Personal income fell 0.1% in September, falling well short of market expectations for a 0.5% monthly gain. Income growth in August was revised down to 0.4% from an original estimate of 0.5%.
Real disposable income fell 0.3% on the month, after a 0.2% expansion in August.
Personal consumption, on the other hand, expanded by 0.2% on the month, although this was also below market consensus, which was pegged at 0.4%. In real terms, personal consumption gained 0.1%.
Analysis of consumption by component shows spending in durable goods rose by 0.8% and spending on services gained 0.06%. On the other hand, spending on non-durable goods fell by 0.2%.
The personal saving rate fell to 5.3% from a downwardly revised 5.6% in August.
Inflation (as measured by the year-over-year change in the market-based personal consumption deflator) fell slightly to 1.1% in September, while the annual market-based core inflation rate came down 0.1 percentage points to 0.9%.
Key Implications
September's real personal consumption figure is aligned with the advanced GDP release published last Friday, which showed this aggregate expanded 1.9% on an annual basis during the third quarter.

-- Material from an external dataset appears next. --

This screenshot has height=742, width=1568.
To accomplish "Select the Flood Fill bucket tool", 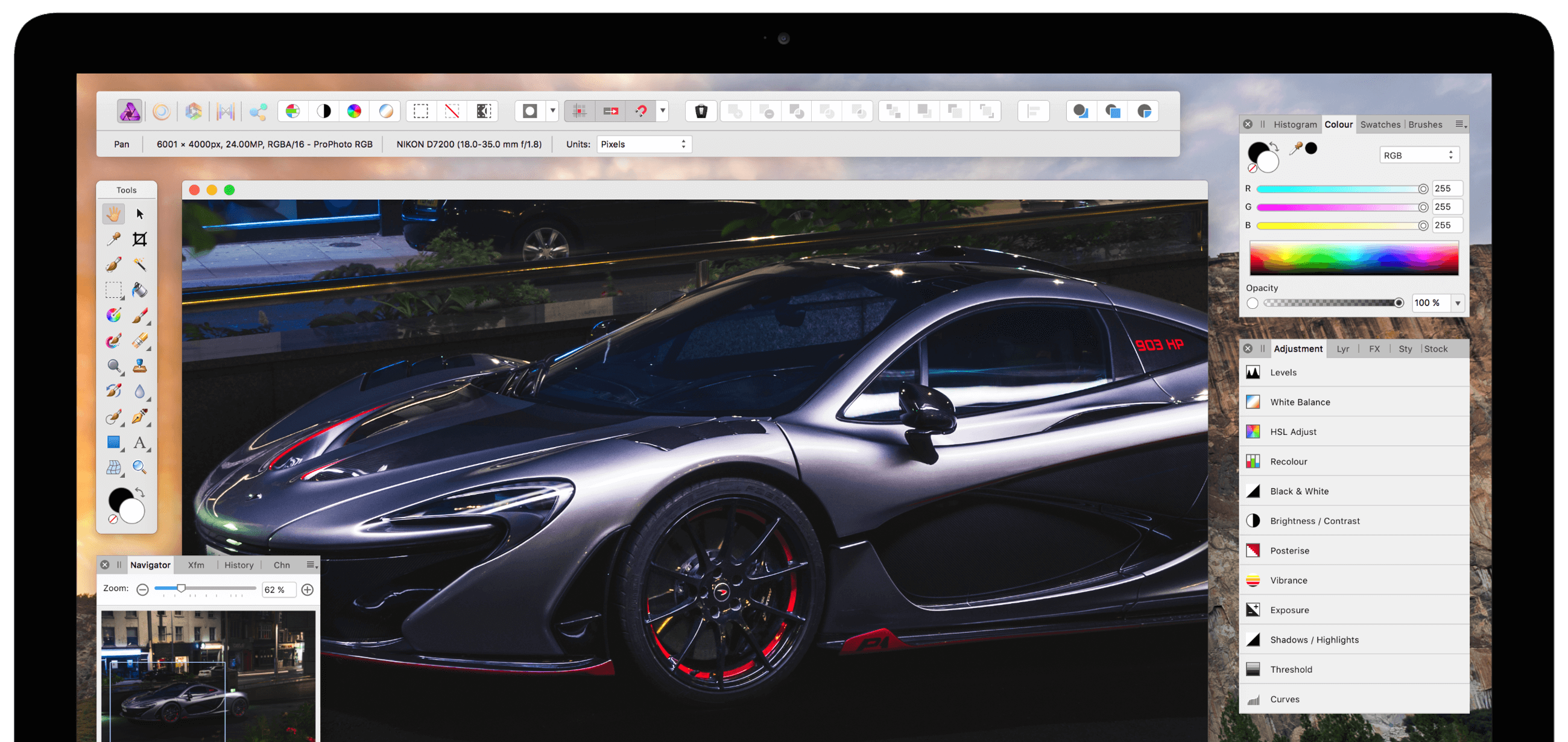I will point(139,290).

Amidst very weak job creation, still tight credit conditions, and the need to reduce debt, households' consumption is set to grow at around 2.0% during the fourth quarter, and to accelerate very modestly to 2.2% annual growth by the end of next year. Given that private spending accounts for roughly 7/10 of GDP, this will translate into a contribution of roughly 1.5 percentage points to overall economic growth.
Today's report reaffirms the prospects of subpar economic growth and very low inflation expectations which will provide firm ground for more monetary stimulus to be announced by the Federal Reserve after the FOMC meeting concludes on Wednesday this week.